Wellington Porter McFail (aka W. P. McPhail; January 30, 1892 – February 7, 1965) was a pioneering pilot, barnstormer, wing walker, airline and air mail pilot, and one of only ten recipients of the Airmail Flyers' Medal of Honor.

Born 30 January 1892, W.P. was the youngest of four children born to Francis Robert McFail and Elsie Elizabeth Irons, in Portage, Wisconsin.  His mother died when he was only 4 years old and his father remarried Allie "Olive" J Lintner.

Career
His World War I draft card shows he was working as a Locomotive Fireman for the Chicago, Milwaukee, St.
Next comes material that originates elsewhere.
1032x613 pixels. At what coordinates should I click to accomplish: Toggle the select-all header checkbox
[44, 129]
Paul and Pacific Railway out of Great Falls, Montana.  After World War I he joined up with a flying circus barnstorming as a wing walker and began his lifelong carrier with flying.

May 1, 1928 W. P. McFail began flying for American Airways Company.   In 1934 American Airways slipped into financial straits and was acquired by corporate raider Errett Lobban Cord.  After the acquisition American Airways Company was renamed American Airlines.
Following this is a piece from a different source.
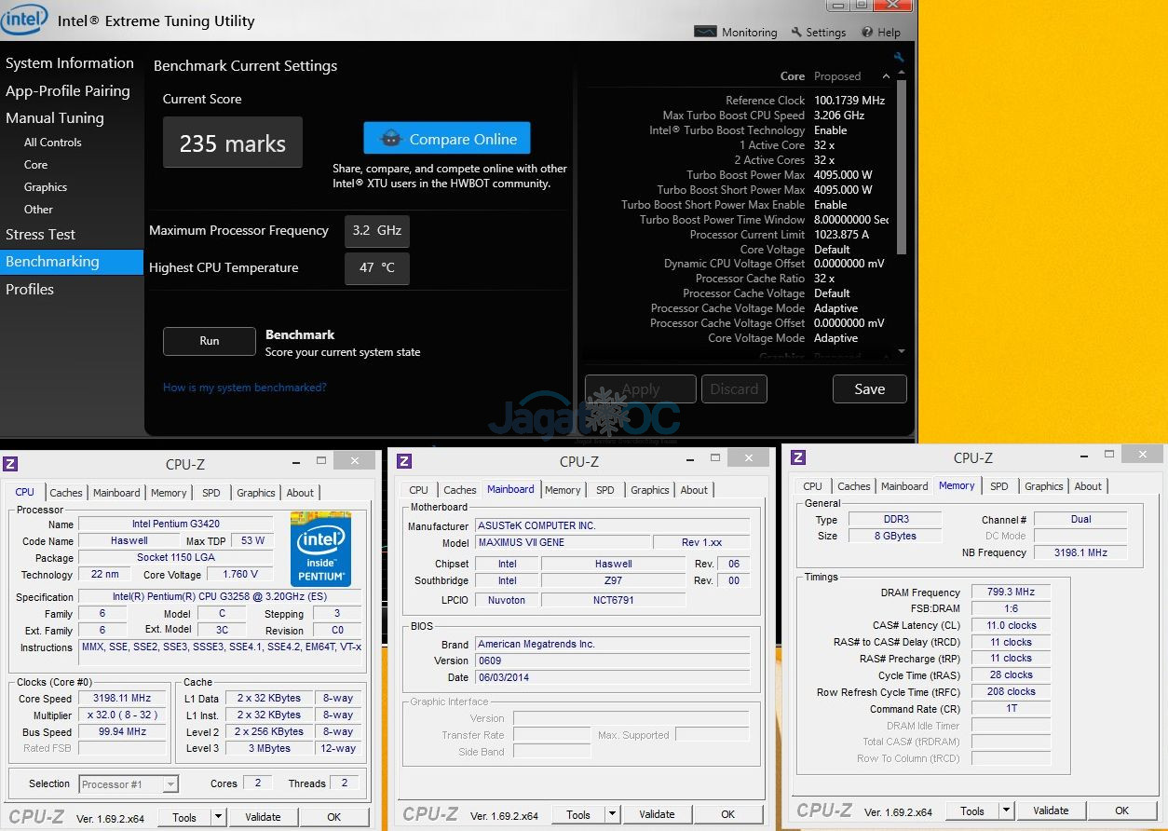Open SPD tab in Memory CPU-Z window
The width and height of the screenshot is (1168, 831).
pos(998,486)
On page 18 of the July 18, 1938 issue of Time Magazine, McFail is one of 10 "ace" pilots mentioned for having a decade a peace of safe airmail / passenger travel.  A special poster was created by American Airlines touting the achievement by the pilots and McFail was one of two specifically talked about in the quarter page article.

"Blond, handsome Wellington McFail has known the most adventure.  He started his career as a wing-walker with a barnstorming air circus.  One day in 1933 he was flying a transport plane over Texas when the entire nose suddenly cracked and fell, carrying the engine with it, McFail managed to bring the fuselage safely to earth, was awarded a medal for "extraordinary achievement."  
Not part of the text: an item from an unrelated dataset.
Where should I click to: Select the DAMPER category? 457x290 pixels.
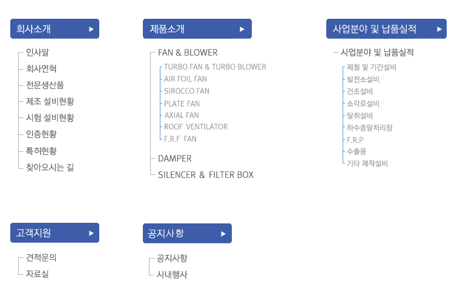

By December 1, 1939 McFail was the 7th most senior pilot at American Airlines.

McFail died at a Fort Worth hospital in 1965.

Flight incident
December 6, 1933 McFail was making the short flight from Texarkana, Texas to Dallas, Texas flying an Orion with a load of Airmail.  Just 40 minutes into the routine flight the nose of the aircraft, with the entire engine, broke loose and fell from the air craft.   McFail prepared to parachute from the doomed aircraft but was able to regain some control and made an emergency landing, saving all of the airmail on board.  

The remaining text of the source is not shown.